→ **EXERCISE DETAILS**: Task for the records below: copy exactly, and only, the line containing "Teachers (478, 28)" and every line after it to the end, with pictures left out.

→ **RECORDS FOR PROCESSING**:
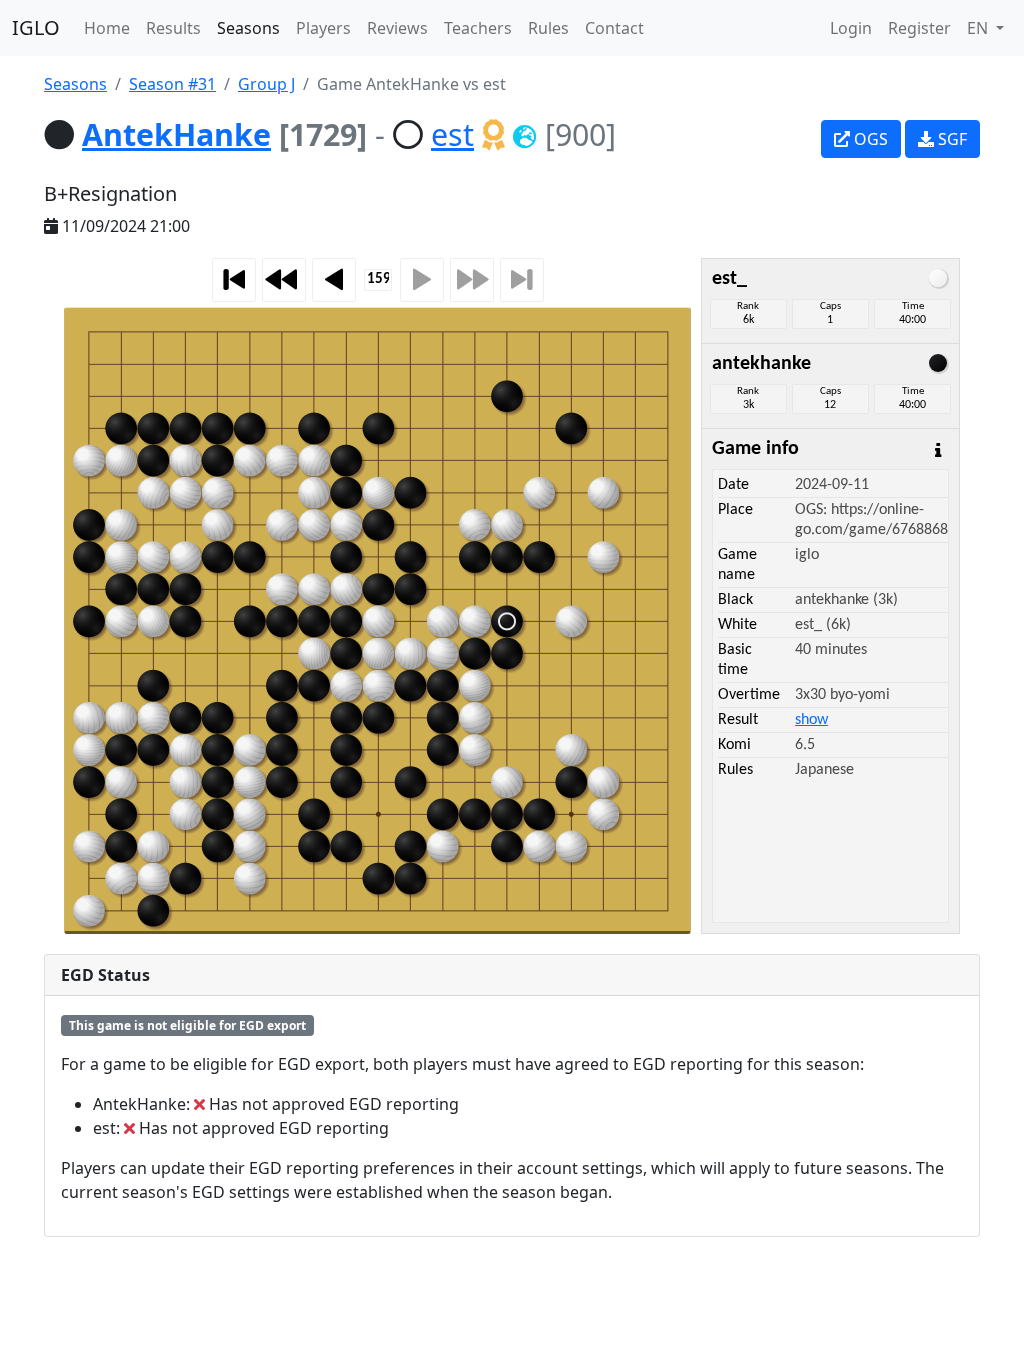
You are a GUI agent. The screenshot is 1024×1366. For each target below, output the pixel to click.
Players (323, 28)
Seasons (248, 28)
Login (851, 28)
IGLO (36, 27)
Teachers (478, 28)
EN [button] (979, 28)
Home (107, 28)
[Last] (522, 280)
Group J (266, 84)
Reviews (397, 28)
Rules (548, 28)
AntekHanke (176, 134)
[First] (234, 280)
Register (919, 28)
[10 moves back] (284, 280)
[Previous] (334, 280)
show (811, 720)
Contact (614, 28)
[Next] (422, 280)
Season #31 (172, 84)
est (452, 134)
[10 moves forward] (472, 280)
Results (173, 28)
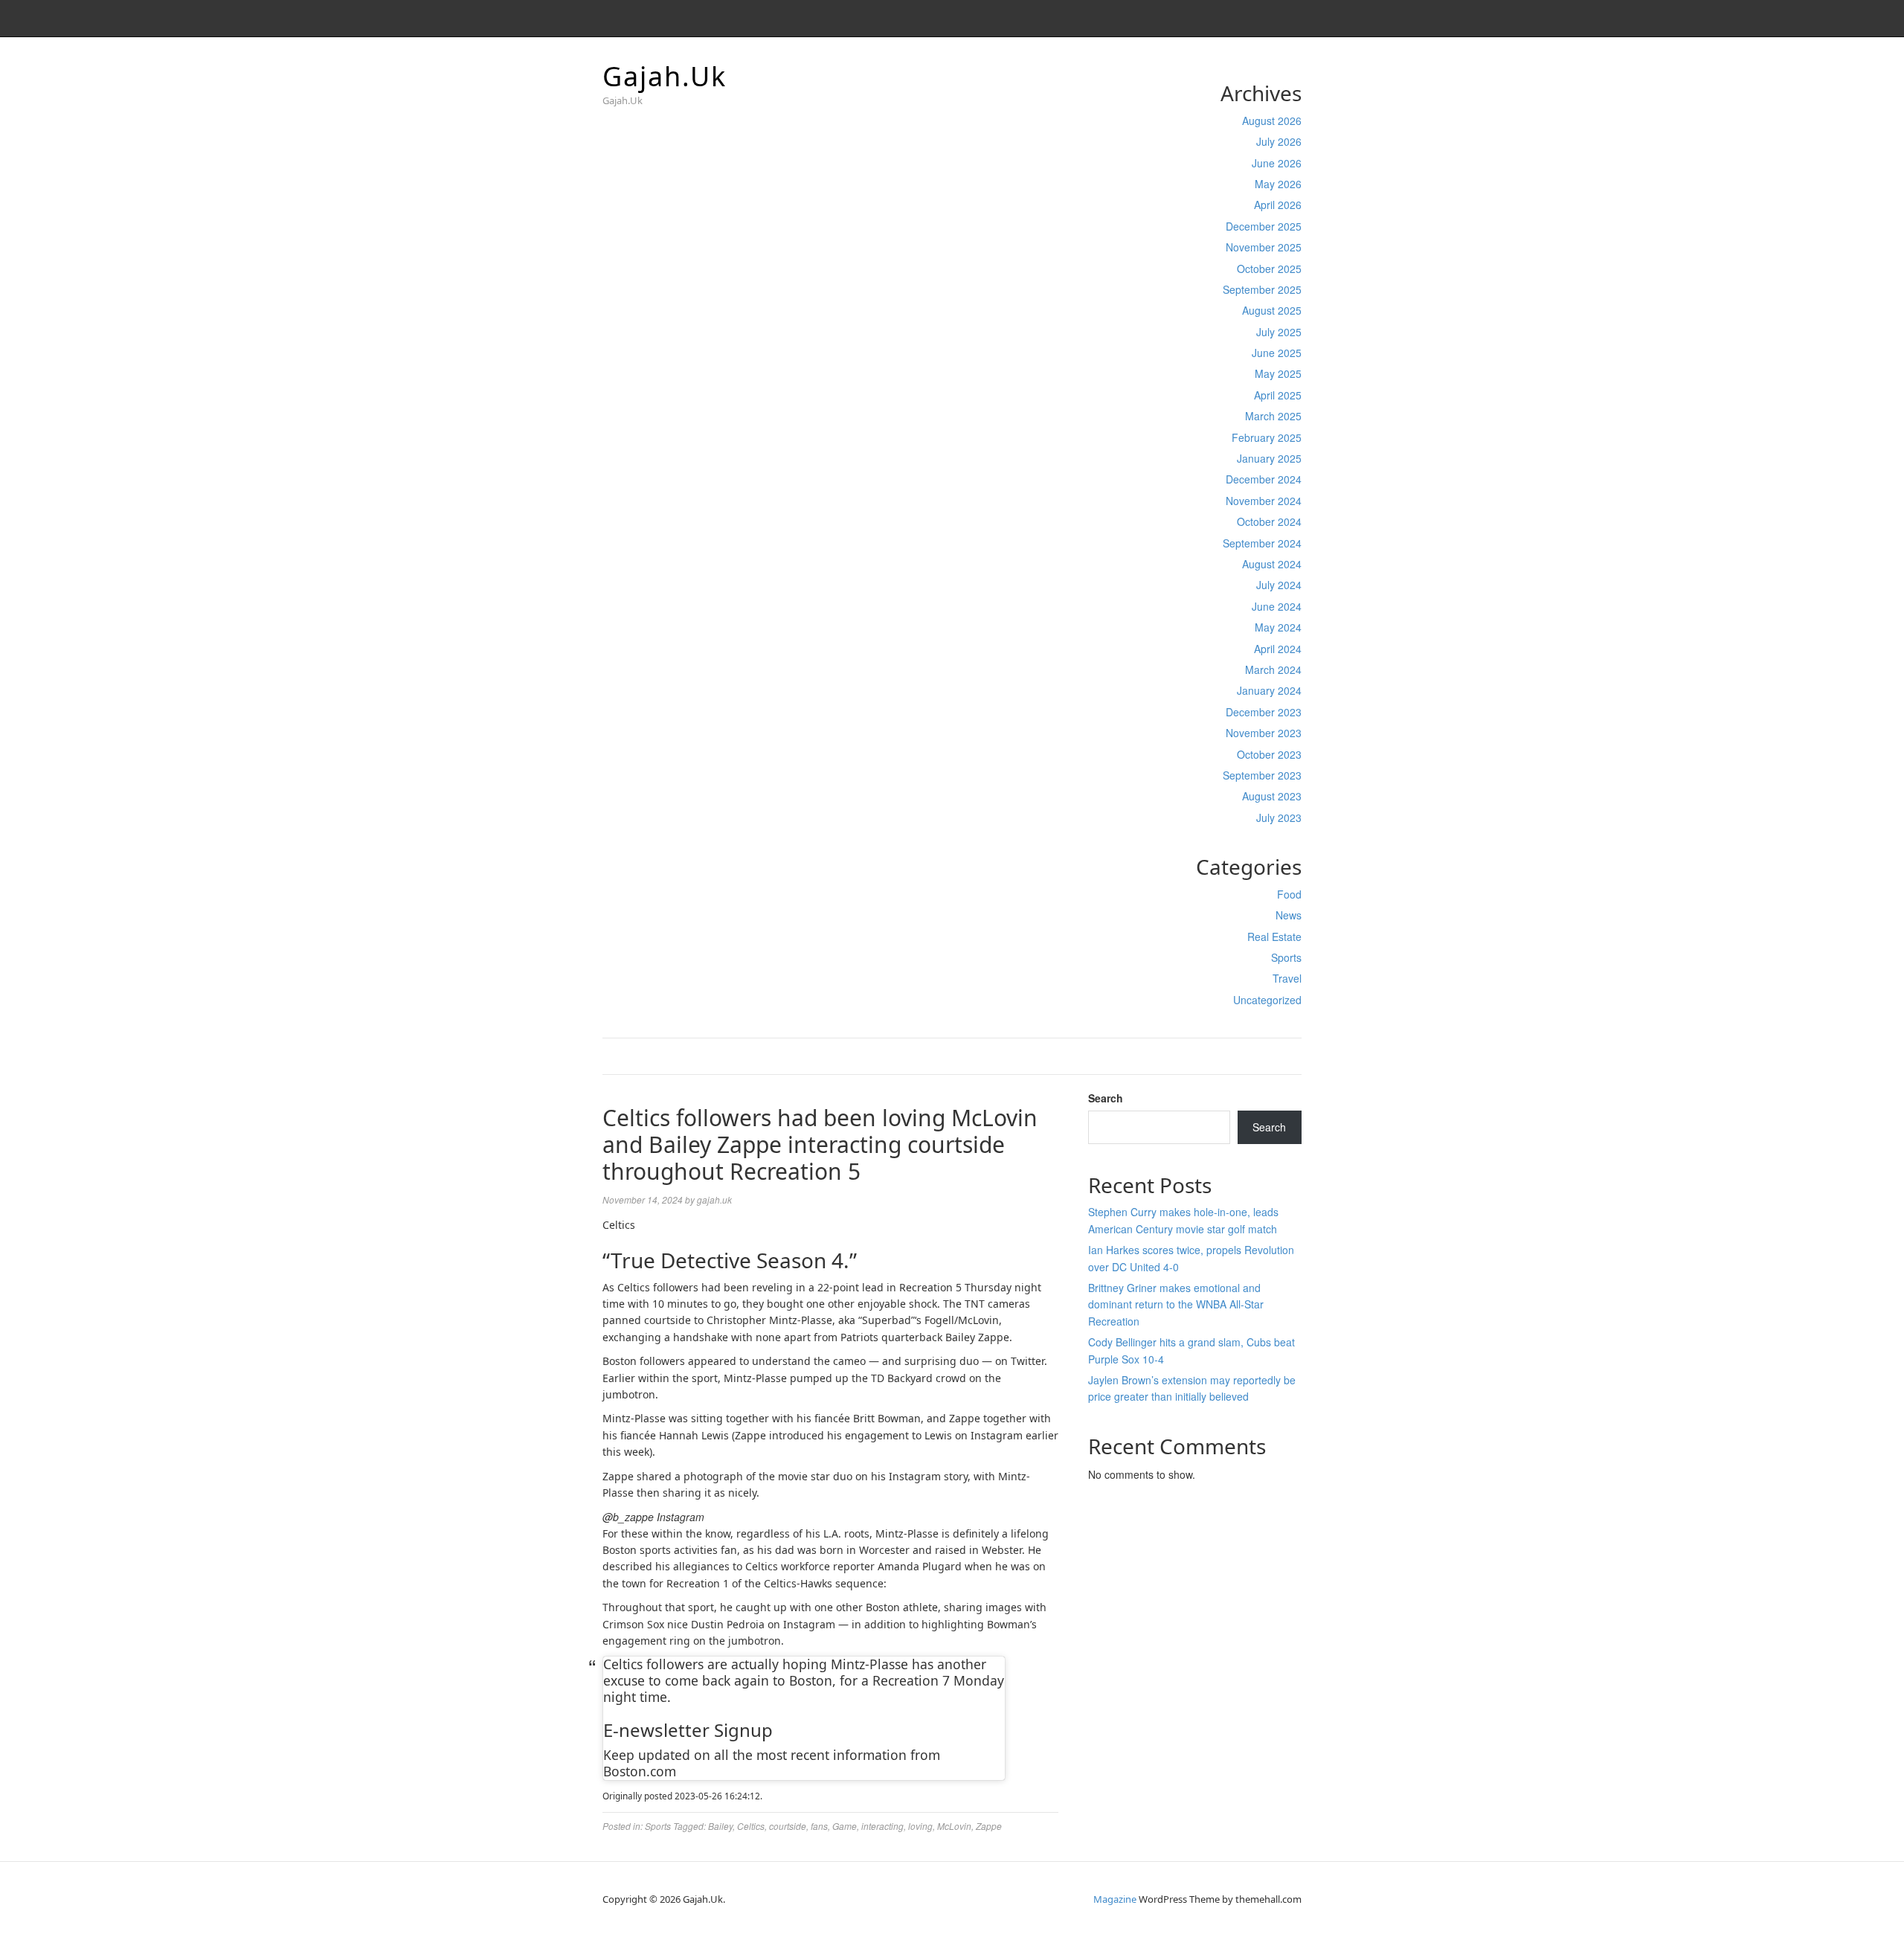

→ **SOLUTION TO THIS EXERCISE**:
Teachers (478, 28)
EN [button] (979, 28)
Home (107, 28)
[Last] (522, 280)
Group J (266, 84)
Reviews (397, 28)
Rules (548, 28)
AntekHanke (176, 134)
[First] (234, 280)
Register (919, 28)
[10 moves back] (284, 280)
[Previous] (334, 280)
show (811, 720)
Contact (614, 28)
[Next] (422, 280)
Season #31 (172, 84)
est (452, 134)
[10 moves forward] (472, 280)
Results (173, 28)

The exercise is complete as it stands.